Author
GONZALEZ-ANDUJAR, JOSE - Ministry Of Science And Innovation, Csic | |
FRANCISCO-FERNANDEZ, M - University Of Coruna | |
CAO, R - University Of Coruna | |
REYES, M - University Of Coruna | |
URBANO, J - University Of Sevilla | |
Forcella, Frank | |
BASTIDA, F - Universidad De Huelva |
Submitted to: Weed Research
Publication Type: Peer Reviewed Journal Publication Acceptance Date: 5/3/2016 Publication Date: 10/1/2016 Publication URL: http://handle.nal.usda.gov/10113/5497853 Citation: Gonzalez-Andujar, J.L., Francisco-Fernandez, M., Cao, R., Reyes, M., Urbano, J.M., Forcella, F., Bastida, F. 2016. A comparative study between nonlinear regression and nonparametric approaches for modelling Phalaris paradoxa seedling emergence. Weed Research. 56(5):367-376. Interpretive Summary: Computer models and software that predict the emergence of weed seedlings is valuable for making management decisions, especially when to apply certain herbicides. However, the traditional approach to the development of such models, called parametric non-linear regression (PNR), is subject to strict statistical requirements, and these requirements typically are not formally met by most research projects using this technique. Our research sought to overcome these statistical limitations by employing an alternative approach using non-parametric estimation techniques, which have far fewer statistical limitations.
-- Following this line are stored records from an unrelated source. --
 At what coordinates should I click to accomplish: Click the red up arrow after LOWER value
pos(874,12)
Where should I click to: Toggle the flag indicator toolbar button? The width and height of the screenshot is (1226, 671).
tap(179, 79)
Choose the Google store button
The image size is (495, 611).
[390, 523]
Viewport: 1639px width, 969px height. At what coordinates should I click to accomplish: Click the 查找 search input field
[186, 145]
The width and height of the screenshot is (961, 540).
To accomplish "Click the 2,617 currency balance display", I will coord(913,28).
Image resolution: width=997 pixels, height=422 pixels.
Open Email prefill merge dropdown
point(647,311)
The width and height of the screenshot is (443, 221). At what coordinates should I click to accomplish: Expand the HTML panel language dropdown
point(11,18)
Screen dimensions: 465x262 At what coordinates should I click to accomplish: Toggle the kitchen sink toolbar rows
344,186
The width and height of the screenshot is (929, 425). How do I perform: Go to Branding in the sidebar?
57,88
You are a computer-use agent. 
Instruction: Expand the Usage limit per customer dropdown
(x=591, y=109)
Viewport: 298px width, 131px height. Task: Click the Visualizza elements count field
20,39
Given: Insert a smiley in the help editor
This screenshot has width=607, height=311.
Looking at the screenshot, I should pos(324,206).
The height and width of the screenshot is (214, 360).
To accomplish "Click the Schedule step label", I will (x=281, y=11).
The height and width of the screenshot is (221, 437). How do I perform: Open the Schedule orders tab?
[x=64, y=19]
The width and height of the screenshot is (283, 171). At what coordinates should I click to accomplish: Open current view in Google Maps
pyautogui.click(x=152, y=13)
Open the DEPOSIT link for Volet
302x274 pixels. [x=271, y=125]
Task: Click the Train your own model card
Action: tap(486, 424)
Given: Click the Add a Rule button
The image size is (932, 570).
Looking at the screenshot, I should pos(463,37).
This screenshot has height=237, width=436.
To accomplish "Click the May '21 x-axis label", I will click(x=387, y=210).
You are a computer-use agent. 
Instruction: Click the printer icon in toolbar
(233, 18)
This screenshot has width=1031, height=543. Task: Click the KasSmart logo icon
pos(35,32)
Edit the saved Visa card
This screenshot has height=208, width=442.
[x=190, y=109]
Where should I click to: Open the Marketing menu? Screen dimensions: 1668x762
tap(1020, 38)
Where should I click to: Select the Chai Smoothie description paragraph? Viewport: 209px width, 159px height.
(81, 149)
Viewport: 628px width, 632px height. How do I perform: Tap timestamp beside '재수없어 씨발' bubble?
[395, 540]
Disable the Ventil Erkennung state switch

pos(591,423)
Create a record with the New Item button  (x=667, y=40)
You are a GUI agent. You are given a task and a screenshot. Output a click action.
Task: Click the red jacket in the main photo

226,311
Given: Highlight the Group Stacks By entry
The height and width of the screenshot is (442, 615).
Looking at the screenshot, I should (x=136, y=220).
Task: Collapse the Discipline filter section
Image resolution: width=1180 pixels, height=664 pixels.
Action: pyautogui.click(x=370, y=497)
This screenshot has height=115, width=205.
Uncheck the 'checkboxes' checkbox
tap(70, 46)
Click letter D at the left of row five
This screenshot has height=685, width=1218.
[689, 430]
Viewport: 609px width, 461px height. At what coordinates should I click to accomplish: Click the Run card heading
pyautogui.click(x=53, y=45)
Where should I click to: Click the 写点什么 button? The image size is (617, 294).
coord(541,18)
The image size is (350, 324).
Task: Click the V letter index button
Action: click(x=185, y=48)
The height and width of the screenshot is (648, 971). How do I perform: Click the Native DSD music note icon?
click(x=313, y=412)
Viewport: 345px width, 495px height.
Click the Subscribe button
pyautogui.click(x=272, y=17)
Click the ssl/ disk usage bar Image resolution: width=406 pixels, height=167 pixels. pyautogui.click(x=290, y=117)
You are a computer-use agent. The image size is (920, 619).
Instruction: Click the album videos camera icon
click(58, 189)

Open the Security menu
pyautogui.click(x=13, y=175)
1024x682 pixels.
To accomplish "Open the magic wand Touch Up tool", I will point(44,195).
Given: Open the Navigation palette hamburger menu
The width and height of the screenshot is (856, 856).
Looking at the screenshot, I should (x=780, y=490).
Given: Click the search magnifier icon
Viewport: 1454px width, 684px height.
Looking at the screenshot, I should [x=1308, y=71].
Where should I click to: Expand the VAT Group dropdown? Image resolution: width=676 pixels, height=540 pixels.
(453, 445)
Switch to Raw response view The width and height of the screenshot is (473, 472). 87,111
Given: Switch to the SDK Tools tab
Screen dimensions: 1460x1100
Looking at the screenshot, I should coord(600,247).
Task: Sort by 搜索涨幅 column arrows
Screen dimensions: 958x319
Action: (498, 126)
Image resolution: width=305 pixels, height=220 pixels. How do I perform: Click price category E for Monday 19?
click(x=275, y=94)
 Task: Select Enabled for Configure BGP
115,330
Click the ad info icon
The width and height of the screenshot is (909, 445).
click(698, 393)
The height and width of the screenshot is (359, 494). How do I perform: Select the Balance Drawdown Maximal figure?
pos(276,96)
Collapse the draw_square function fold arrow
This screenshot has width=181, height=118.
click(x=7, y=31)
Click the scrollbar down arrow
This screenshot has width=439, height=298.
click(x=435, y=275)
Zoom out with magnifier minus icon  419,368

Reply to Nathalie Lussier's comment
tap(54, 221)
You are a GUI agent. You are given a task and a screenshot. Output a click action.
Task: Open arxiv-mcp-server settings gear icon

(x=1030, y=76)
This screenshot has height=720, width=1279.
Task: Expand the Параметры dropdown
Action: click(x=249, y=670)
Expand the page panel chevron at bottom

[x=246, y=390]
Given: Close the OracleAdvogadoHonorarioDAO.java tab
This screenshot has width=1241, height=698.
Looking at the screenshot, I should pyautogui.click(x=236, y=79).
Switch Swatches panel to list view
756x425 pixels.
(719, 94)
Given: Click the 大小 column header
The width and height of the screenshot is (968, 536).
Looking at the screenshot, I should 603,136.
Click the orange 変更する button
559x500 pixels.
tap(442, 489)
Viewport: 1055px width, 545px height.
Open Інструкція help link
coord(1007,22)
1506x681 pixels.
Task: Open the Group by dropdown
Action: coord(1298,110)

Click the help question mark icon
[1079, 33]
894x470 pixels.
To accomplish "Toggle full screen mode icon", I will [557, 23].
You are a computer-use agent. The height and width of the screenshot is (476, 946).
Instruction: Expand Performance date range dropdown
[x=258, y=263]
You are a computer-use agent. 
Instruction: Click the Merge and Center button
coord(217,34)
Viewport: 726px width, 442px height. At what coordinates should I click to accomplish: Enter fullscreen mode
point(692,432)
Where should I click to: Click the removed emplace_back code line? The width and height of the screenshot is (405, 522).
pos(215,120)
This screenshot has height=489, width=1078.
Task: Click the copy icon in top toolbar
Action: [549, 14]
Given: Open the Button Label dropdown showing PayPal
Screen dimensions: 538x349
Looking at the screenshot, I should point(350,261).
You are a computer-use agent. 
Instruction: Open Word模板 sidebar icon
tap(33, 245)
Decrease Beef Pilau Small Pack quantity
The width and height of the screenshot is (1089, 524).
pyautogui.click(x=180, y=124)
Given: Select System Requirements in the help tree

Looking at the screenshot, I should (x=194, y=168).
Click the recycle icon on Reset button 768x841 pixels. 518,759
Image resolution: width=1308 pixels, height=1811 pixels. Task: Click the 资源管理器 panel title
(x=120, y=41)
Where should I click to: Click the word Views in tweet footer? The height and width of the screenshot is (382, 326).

To test these ideas we used three years of data on seedling emergence of a grassy weed called hooded canary grass, along with associated data for soil temperature and soil water on a daily basis. The non-parametric approach consistently proved to be more accurate and more reliable than the traditional PNR approach. Consequently, weed researchers and modelers, the primary users of the information we generated, should consider using non-parametric estimation techniques in future weed emergence models. Technical Abstract: Parametric non-linear regression (PNR) techniques commonly are used to develop weed seedling emergence models. Such techniques, however, require statistical assumptions that are difficult to meet. To examine and overcome these limitations, we compared PNR with a nonparametric estimation technique. For the analyses we used seedling emergence data for Phalaris paradoxa, collected over three growing seasons in Spain, and associated soil hydrothermal time data. Non-parametric estimates consistently provided superior accuracy compared to PNR predictions, regardless of whether Logistic, Gompertz, or Weibull functions were used, although the Weibull function was the best of the PNR models. Accordingly, the reliability of weed seedling emergence models may be higher if developed from nonparametric estimation techniques than the more traditional PNR approaches. |